Pourtant, ce n'est pas l'avis de l’avocate générale qui se lève à son tour et s’adresse aux jurés : "Quel est mon rôle ? C’est celui de vous démontrer qu’il y a eu violences volontaires ayant entraîné la mort sans intention de la donner. Si j’avais un doute, je demanderais l’acquittement. Quand j’ai eu à prendre ce dossier, je me suis effondré face à des preuves évidentes. La lenteur de ce procès démontre que tout a été mis en œuvre pour chercher à comprendre, avec plusieurs enquêtes, pour prendre le temps d’instruire à charge et à décharge, on ne peut pas dire que les investigations ont été faites dans le non-respect de l’accusé, bien au contraire. Je me suis basée sur des preuves objectives, pas sur l’émotion. Je retiens les rapports faits par quatre spécialistes experts judiciaires qui nous disent quoi ? Un premier médecin nous dit qu’il faut des analyses supplémentaires, et il ne certifie pas le syndrome du bébé secoué, mais suspecte cette possibilité. Puis toutes les suppositions sur un accouchement difficile ayant entraîné des lésions ont été écartées, tout comme la maladie, la malformation, les médecins dans un complément d’expertises confirment la présence de saignements expliqués par le secouement de Kean".

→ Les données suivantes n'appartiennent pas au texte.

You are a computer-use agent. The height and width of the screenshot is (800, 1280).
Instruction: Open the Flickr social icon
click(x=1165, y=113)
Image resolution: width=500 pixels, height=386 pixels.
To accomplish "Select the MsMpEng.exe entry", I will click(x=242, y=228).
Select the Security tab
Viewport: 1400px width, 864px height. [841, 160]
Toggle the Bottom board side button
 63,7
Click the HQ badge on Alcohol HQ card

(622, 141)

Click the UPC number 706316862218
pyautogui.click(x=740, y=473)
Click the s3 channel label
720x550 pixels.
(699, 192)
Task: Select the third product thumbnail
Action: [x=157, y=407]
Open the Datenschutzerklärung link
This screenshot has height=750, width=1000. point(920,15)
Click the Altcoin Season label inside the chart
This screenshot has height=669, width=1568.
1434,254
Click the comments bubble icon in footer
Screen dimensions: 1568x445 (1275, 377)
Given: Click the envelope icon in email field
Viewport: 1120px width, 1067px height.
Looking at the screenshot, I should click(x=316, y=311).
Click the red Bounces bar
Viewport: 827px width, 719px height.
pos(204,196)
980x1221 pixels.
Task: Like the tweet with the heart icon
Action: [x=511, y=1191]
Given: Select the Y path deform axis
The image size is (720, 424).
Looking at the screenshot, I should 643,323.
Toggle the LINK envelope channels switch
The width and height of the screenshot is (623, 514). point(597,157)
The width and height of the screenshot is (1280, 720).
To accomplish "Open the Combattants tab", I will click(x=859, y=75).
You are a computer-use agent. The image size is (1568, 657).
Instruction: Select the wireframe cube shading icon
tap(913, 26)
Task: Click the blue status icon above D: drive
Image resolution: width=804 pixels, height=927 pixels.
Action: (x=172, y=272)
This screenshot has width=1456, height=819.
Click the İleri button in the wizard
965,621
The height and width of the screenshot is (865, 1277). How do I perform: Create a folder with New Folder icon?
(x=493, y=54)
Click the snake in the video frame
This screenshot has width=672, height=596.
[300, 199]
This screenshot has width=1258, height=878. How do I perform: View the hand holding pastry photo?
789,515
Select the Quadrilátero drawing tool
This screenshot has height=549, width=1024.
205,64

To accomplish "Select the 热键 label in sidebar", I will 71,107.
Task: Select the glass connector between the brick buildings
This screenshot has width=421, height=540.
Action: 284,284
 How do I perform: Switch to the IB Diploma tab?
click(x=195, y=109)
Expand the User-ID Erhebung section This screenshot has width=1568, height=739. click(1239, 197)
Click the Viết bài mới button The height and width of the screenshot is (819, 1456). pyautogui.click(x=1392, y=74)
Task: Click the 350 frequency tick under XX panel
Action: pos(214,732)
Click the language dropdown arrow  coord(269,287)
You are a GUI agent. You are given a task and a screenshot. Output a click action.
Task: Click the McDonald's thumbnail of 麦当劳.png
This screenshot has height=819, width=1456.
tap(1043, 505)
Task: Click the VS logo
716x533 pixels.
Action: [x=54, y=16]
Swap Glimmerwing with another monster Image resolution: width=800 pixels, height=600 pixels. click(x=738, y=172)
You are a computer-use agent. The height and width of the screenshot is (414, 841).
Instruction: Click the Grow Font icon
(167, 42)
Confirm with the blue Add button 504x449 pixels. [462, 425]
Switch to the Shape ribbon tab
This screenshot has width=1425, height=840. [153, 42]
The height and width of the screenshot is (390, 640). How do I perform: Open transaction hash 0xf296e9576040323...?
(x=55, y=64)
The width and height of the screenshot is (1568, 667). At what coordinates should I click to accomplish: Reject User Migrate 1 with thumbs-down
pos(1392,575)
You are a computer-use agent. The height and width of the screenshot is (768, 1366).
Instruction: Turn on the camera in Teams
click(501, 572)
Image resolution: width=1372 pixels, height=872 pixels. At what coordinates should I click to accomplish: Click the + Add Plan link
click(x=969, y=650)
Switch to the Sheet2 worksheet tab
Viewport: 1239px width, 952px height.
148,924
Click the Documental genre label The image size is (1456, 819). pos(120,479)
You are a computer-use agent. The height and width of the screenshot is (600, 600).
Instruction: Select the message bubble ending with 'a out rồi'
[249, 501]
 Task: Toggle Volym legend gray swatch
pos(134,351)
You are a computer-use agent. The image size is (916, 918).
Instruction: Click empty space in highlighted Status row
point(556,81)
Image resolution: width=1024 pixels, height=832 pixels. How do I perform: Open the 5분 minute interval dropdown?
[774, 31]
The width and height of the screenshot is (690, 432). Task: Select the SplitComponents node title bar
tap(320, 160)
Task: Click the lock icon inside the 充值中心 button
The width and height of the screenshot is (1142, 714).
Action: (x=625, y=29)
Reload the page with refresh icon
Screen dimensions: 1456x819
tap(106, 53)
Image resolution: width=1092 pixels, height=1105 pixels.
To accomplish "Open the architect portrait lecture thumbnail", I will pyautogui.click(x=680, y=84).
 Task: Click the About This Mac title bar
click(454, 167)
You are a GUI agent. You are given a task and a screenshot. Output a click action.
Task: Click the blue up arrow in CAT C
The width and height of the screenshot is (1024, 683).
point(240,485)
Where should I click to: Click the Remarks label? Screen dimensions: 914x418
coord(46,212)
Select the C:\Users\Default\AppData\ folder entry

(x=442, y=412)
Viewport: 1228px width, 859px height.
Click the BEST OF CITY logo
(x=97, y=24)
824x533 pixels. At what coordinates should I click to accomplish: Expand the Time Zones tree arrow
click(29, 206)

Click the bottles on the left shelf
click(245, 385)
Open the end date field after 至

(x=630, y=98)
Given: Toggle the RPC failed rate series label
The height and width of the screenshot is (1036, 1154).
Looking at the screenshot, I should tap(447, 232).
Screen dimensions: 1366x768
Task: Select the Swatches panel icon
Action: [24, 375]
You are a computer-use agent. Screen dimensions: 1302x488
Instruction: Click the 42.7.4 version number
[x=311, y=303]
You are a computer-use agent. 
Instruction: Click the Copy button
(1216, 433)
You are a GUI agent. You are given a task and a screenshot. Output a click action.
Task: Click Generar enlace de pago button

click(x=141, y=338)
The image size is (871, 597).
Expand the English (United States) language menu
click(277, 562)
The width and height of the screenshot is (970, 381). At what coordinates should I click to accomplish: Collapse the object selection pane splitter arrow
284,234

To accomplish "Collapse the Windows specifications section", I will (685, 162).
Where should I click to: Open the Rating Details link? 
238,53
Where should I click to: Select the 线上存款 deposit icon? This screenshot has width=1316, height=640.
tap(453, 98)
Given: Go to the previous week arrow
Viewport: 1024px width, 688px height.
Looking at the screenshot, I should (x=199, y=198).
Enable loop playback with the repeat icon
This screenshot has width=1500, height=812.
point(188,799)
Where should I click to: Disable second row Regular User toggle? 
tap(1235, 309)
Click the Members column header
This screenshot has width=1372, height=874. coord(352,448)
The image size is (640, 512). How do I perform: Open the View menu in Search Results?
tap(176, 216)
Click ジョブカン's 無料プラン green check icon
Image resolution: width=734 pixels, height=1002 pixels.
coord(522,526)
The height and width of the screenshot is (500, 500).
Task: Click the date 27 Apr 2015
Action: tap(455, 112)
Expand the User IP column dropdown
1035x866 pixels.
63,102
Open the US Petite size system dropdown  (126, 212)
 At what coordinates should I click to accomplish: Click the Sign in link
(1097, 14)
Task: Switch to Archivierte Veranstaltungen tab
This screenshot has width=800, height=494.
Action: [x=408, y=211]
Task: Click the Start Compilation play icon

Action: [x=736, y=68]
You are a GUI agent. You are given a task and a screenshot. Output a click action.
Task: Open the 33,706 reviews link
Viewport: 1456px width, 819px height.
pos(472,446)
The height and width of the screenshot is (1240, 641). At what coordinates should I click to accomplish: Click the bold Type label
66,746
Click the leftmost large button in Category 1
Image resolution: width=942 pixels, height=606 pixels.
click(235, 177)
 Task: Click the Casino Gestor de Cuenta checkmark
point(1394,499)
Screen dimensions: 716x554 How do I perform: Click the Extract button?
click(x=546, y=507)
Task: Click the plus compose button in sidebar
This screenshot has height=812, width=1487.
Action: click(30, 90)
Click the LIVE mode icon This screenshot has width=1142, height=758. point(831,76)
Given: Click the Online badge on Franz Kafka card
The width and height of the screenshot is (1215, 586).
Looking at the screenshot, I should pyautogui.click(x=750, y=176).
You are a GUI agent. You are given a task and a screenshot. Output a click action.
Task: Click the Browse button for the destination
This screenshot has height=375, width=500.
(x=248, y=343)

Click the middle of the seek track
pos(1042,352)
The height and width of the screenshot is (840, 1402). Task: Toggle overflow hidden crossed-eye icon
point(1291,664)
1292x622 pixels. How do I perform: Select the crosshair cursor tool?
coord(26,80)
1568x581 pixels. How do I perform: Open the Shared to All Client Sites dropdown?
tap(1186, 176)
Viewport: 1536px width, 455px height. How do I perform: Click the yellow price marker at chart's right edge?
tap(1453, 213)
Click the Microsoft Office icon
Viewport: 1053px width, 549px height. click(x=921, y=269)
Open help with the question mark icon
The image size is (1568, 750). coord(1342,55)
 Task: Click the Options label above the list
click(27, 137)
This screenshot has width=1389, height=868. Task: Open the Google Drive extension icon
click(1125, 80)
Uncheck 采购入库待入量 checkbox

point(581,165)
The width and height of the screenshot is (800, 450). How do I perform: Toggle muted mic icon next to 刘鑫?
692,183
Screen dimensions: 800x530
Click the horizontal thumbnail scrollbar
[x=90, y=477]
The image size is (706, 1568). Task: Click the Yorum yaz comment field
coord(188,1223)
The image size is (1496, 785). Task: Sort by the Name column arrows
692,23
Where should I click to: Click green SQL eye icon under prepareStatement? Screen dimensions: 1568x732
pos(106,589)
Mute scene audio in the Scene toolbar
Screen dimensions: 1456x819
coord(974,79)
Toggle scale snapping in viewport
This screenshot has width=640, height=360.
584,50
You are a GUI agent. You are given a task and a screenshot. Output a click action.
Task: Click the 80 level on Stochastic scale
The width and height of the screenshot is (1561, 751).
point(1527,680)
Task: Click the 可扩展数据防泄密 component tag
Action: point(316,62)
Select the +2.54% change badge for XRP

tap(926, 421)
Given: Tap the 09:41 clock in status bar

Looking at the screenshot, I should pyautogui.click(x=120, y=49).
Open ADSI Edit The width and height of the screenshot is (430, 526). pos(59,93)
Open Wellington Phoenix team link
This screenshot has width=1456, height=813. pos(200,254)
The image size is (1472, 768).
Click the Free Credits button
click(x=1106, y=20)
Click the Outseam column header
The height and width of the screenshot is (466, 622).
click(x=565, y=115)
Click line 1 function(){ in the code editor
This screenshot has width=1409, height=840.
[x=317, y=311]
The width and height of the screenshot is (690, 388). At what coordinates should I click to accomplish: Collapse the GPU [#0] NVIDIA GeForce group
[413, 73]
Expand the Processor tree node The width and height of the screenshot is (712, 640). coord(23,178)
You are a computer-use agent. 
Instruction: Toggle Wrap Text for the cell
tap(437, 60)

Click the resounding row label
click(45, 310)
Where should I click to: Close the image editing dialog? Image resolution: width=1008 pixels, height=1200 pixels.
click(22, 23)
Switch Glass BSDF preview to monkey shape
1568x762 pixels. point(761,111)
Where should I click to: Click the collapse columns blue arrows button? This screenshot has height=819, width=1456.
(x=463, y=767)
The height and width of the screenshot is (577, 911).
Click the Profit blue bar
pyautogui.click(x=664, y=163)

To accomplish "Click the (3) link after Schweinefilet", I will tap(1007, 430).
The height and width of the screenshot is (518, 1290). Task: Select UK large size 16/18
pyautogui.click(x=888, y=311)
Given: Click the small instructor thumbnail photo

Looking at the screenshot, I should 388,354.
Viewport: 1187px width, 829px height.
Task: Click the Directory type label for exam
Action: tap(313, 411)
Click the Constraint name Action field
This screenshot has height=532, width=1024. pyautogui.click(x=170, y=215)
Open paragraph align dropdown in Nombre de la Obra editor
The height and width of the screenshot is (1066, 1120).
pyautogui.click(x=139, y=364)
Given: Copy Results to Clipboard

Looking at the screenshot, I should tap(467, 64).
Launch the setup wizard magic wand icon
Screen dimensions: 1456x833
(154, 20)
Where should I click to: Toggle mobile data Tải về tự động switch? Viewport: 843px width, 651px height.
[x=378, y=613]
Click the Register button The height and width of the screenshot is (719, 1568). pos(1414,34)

Pour être sûr de ne pas accuser à tort Monsieur Fernandez, on a continué les expertises, un docteur nous dit : les lésions sont caractéristiques d’épisodes de violences sur la victime.
Avocat général
Sur son banc, en pleurs, la mère écoute la description des derniers moments de son fils. Puis l’avocate générale dresse le portrait de ce père qu’elle qualifie de "menteur", "plein d’incohérences", pour qui "tout est la faute des autres". "Une personnalité impulsive", qui ne se remet pas en question, dans le déni, "irritable, nerveux, ne supportant pas la frustration, sa culpabilité est enfouie", il ne la reconnaîtra pas. "Avec tous ces éléments, ces preuves, je considère ainsi que M. Fernandez est coupable d’avoir tué son enfant.". L'avocate générale avait demandé quinze ans de réclusion. Il n'en sera rien.
Le parquet a désormais dix jours pour faire appel de cette décision.